Retype the records below exactly as they appear.

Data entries
-- Opening Marker --

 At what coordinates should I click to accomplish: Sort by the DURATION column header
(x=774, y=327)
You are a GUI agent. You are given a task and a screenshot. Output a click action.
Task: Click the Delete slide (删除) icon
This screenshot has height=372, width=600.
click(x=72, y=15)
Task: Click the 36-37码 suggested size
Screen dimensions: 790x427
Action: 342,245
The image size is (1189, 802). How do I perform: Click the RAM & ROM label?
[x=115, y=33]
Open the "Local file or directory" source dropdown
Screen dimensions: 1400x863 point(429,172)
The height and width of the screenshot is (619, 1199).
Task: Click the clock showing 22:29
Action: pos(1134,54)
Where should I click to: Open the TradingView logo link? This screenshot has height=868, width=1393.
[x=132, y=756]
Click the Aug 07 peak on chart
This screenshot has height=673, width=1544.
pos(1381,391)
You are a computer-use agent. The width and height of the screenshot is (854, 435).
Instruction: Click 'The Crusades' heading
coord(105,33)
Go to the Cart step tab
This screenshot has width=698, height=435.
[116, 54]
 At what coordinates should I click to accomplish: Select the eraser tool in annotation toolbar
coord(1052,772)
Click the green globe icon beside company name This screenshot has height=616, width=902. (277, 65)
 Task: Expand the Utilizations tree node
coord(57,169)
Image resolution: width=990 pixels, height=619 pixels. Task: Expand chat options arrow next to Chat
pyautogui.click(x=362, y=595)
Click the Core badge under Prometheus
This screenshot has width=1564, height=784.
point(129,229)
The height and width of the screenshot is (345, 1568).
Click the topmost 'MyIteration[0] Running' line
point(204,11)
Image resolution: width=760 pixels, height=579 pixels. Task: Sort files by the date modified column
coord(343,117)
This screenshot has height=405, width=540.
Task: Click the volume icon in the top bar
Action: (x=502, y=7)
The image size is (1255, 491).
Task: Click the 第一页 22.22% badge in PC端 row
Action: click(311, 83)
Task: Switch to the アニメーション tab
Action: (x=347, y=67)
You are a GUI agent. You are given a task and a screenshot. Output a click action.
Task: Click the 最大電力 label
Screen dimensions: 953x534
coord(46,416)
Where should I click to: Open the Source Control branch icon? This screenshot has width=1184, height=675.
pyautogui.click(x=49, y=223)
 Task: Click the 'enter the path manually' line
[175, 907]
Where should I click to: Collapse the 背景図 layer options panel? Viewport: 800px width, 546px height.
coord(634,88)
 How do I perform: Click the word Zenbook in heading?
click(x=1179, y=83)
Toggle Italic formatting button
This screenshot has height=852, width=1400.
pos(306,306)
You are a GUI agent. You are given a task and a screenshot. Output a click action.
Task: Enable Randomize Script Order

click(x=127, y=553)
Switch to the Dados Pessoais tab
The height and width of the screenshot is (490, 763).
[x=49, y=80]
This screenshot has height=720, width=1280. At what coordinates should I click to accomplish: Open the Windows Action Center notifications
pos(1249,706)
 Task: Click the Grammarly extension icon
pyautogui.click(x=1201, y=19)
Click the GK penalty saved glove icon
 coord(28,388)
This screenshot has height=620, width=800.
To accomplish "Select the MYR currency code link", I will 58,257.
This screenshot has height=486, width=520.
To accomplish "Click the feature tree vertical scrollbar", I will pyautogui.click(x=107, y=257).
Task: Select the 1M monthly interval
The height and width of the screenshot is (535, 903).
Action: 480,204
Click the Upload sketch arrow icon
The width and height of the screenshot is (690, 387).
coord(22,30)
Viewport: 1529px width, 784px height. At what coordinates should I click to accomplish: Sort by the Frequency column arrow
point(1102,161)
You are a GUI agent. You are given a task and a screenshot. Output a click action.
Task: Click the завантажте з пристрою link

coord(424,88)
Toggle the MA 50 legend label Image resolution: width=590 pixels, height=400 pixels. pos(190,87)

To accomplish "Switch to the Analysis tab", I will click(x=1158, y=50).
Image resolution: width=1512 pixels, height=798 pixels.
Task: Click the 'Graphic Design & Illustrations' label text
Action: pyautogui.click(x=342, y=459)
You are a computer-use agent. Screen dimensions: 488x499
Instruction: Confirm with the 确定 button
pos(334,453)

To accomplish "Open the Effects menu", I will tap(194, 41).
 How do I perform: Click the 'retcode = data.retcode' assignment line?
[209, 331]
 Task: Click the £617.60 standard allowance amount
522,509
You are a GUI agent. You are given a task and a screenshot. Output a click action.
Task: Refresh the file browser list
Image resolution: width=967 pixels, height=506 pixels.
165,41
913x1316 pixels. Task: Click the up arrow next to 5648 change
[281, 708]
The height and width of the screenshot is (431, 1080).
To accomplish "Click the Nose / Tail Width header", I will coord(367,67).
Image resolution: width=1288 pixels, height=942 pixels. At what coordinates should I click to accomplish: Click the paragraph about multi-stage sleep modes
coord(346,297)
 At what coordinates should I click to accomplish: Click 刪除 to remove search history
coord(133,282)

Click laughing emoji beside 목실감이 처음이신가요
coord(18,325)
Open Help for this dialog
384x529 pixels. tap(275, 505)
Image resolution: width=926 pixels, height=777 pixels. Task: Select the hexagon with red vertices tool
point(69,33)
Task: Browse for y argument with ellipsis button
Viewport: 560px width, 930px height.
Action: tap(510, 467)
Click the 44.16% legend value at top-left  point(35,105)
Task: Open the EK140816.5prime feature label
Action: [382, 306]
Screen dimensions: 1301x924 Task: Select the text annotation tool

-- Closing Marker --

__THE COMPLETED TASK__
 At what coordinates should I click to accomplish: Sort by the DURATION column header
(x=774, y=327)
You are a GUI agent. You are given a task and a screenshot. Output a click action.
Task: Click the Delete slide (删除) icon
This screenshot has height=372, width=600.
click(x=72, y=15)
Task: Click the 36-37码 suggested size
Screen dimensions: 790x427
Action: 342,245
The image size is (1189, 802). How do I perform: Click the RAM & ROM label?
[x=115, y=33]
Open the "Local file or directory" source dropdown
Screen dimensions: 1400x863 point(429,172)
The height and width of the screenshot is (619, 1199).
Task: Click the clock showing 22:29
Action: pos(1134,54)
Where should I click to: Open the TradingView logo link? This screenshot has height=868, width=1393.
[x=132, y=756]
Click the Aug 07 peak on chart
This screenshot has height=673, width=1544.
pos(1381,391)
You are a computer-use agent. The width and height of the screenshot is (854, 435).
Instruction: Click 'The Crusades' heading
coord(105,33)
Go to the Cart step tab
This screenshot has width=698, height=435.
[116, 54]
 At what coordinates should I click to accomplish: Select the eraser tool in annotation toolbar
coord(1052,772)
Click the green globe icon beside company name This screenshot has height=616, width=902. (277, 65)
 Task: Expand the Utilizations tree node
coord(57,169)
Image resolution: width=990 pixels, height=619 pixels. Task: Expand chat options arrow next to Chat
pyautogui.click(x=362, y=595)
Click the Core badge under Prometheus
This screenshot has width=1564, height=784.
point(129,229)
The height and width of the screenshot is (345, 1568).
Click the topmost 'MyIteration[0] Running' line
point(204,11)
Image resolution: width=760 pixels, height=579 pixels. Task: Sort files by the date modified column
coord(343,117)
This screenshot has height=405, width=540.
Task: Click the volume icon in the top bar
Action: (x=502, y=7)
The image size is (1255, 491).
Task: Click the 第一页 22.22% badge in PC端 row
Action: click(311, 83)
Task: Switch to the アニメーション tab
Action: (x=347, y=67)
You are a GUI agent. You are given a task and a screenshot. Output a click action.
Task: Click the 最大電力 label
Screen dimensions: 953x534
coord(46,416)
Where should I click to: Open the Source Control branch icon? This screenshot has width=1184, height=675.
pyautogui.click(x=49, y=223)
 Task: Click the 'enter the path manually' line
[175, 907]
Where should I click to: Collapse the 背景図 layer options panel? Viewport: 800px width, 546px height.
coord(634,88)
 How do I perform: Click the word Zenbook in heading?
click(x=1179, y=83)
Toggle Italic formatting button
This screenshot has height=852, width=1400.
pos(306,306)
You are a GUI agent. You are given a task and a screenshot. Output a click action.
Task: Enable Randomize Script Order

click(x=127, y=553)
Switch to the Dados Pessoais tab
The height and width of the screenshot is (490, 763).
[x=49, y=80]
This screenshot has height=720, width=1280. At what coordinates should I click to accomplish: Open the Windows Action Center notifications
pos(1249,706)
 Task: Click the Grammarly extension icon
pyautogui.click(x=1201, y=19)
Click the GK penalty saved glove icon
 coord(28,388)
This screenshot has height=620, width=800.
To accomplish "Select the MYR currency code link", I will 58,257.
This screenshot has height=486, width=520.
To accomplish "Click the feature tree vertical scrollbar", I will pyautogui.click(x=107, y=257).
Task: Select the 1M monthly interval
The height and width of the screenshot is (535, 903).
Action: 480,204
Click the Upload sketch arrow icon
The width and height of the screenshot is (690, 387).
coord(22,30)
Viewport: 1529px width, 784px height. At what coordinates should I click to accomplish: Sort by the Frequency column arrow
point(1102,161)
You are a GUI agent. You are given a task and a screenshot. Output a click action.
Task: Click the завантажте з пристрою link

coord(424,88)
Toggle the MA 50 legend label Image resolution: width=590 pixels, height=400 pixels. pos(190,87)

To accomplish "Switch to the Analysis tab", I will click(x=1158, y=50).
Image resolution: width=1512 pixels, height=798 pixels.
Task: Click the 'Graphic Design & Illustrations' label text
Action: pyautogui.click(x=342, y=459)
You are a computer-use agent. Screen dimensions: 488x499
Instruction: Confirm with the 确定 button
pos(334,453)

To accomplish "Open the Effects menu", I will tap(194, 41).
 How do I perform: Click the 'retcode = data.retcode' assignment line?
[209, 331]
 Task: Click the £617.60 standard allowance amount
522,509
You are a GUI agent. You are given a task and a screenshot. Output a click action.
Task: Refresh the file browser list
Image resolution: width=967 pixels, height=506 pixels.
165,41
913x1316 pixels. Task: Click the up arrow next to 5648 change
[281, 708]
The height and width of the screenshot is (431, 1080).
To accomplish "Click the Nose / Tail Width header", I will coord(367,67).
Image resolution: width=1288 pixels, height=942 pixels. At what coordinates should I click to accomplish: Click the paragraph about multi-stage sleep modes
coord(346,297)
 At what coordinates should I click to accomplish: Click 刪除 to remove search history
coord(133,282)

Click laughing emoji beside 목실감이 처음이신가요
coord(18,325)
Open Help for this dialog
384x529 pixels. tap(275, 505)
Image resolution: width=926 pixels, height=777 pixels. Task: Select the hexagon with red vertices tool
point(69,33)
Task: Browse for y argument with ellipsis button
Viewport: 560px width, 930px height.
Action: tap(510, 467)
Click the 44.16% legend value at top-left  point(35,105)
Task: Open the EK140816.5prime feature label
Action: [382, 306]
Screen dimensions: 1301x924 Task: Select the text annotation tool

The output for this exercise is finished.